Foligno will have plenty of support in the stands for the Winter Classic.
His fan base includes his wife, Janelle, and the couple’s three children, Milana, Landon, and Hudson.
“My wife, my extended family, especially my kids, who are at an age where they can enjoy it, appreciate it and hopefully remember it, this will be special to share with them. I’ll be able to skate on the ice with them before the game, have them there to cheer me on – my wife bought all the insulated gear – so everyone is pumped about this. These are the moments that we can all remember. It will be pretty special to have that and share that for years to come. I don’t think you could script any better with Fenway and all the history surrounding it. Just Boston in general, the sports scene is phenomenal. The fans care about their teams and have a huge passion for sports. To be in that venue, we’re looking forward to that.
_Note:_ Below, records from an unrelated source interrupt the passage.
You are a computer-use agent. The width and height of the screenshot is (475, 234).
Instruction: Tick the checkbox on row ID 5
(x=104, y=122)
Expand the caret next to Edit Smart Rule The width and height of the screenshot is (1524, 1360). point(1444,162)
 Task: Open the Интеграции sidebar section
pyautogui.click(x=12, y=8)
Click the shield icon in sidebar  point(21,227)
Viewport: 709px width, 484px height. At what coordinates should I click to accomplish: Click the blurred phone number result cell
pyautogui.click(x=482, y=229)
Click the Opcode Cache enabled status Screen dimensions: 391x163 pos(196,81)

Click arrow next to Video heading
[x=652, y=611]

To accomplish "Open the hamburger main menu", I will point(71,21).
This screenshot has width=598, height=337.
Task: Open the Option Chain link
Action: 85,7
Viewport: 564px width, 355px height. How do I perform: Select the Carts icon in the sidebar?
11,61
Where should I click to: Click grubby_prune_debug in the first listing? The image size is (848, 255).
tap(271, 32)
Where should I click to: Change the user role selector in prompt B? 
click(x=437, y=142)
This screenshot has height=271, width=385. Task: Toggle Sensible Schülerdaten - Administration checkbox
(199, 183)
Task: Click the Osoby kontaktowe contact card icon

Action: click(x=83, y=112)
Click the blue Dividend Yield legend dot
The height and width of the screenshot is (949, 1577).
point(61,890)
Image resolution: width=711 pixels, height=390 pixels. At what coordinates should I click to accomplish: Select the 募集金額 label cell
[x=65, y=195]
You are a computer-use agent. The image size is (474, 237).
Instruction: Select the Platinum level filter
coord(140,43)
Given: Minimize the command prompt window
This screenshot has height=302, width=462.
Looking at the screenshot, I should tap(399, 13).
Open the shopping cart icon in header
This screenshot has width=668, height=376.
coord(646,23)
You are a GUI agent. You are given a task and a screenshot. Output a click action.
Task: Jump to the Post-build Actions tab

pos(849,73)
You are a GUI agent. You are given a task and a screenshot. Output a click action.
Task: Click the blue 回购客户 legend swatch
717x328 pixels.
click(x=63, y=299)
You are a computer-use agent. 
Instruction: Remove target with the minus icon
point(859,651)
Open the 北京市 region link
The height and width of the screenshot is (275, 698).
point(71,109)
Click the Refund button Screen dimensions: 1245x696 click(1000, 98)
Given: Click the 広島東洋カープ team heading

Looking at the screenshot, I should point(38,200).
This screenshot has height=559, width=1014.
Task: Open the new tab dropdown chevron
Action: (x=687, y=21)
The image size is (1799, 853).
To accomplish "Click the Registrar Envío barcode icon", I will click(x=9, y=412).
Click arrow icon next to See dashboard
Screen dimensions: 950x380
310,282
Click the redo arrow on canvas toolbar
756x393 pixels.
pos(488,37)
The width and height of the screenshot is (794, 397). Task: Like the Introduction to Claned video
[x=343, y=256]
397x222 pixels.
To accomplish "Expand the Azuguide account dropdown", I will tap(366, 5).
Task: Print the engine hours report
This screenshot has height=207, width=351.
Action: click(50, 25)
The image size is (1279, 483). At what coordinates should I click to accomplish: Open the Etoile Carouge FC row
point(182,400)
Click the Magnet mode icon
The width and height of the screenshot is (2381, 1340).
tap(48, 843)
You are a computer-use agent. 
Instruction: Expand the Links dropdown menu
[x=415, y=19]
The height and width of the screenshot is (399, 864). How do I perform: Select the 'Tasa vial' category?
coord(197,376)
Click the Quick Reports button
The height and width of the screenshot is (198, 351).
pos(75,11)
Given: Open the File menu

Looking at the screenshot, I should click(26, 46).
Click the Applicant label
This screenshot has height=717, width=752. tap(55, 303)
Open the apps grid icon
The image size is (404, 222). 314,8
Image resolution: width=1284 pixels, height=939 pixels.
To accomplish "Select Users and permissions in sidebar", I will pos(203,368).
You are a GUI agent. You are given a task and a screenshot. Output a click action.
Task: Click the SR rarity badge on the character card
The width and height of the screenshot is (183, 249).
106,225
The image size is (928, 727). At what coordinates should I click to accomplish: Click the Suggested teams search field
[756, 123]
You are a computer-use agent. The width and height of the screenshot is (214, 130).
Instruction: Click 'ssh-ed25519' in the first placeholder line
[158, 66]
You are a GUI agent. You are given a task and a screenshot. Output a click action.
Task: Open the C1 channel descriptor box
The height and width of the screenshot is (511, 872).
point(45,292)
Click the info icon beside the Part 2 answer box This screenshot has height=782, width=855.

It’s going to be a lot of fun to step onto the ice in those surroundings.”
Just as it will be for Dumoulin and his family.
The game itself, he offered, will have more of a playoff feel to it once the puck drops.
“It’s such a cool event and something great for us to have. It’s the middle of the season, but it almost makes it feel like a playoff game atmosphere with the build-up and intensity. It’s almost like a Game 7, where it’s an important game to win.”
Although he is familiar with playing at one of baseball’s most historic venues, this time will provide some new opportunities for Dumoulin – especially with his wife, Kayla, along with their son, Brayden, and the couple’s parents in attendance for the game.
“I don’t remember having a practice at Fenway when we were in college. We got to the game and played, so now we’re going to be there beforehand, and have a practice and a family skate. Now, having a family, and having more roots in Boston, and lived there longer, it’s even more special now. I’m definitely not taking anything for granted. It will be something my wife, our son, my parents and her parents, and everyone else who is coming won’t ever forget. It’s going to be special in so many ways. Getting to spend time with my family in Boston is something I’m really looking forward to. They don’t get to go on many road trips, so this will be special and something they can really feel part of. It will be even more special if we get the win too.”
Foligno has been counting down the days the moment the game was announced.
No need to ask if he is pumped about getting his first shot at big-league outdoor action.
“Now, to have this opportunity in the NHL, it’s such a great event. I think fans love it … this is hockey in its purest form.”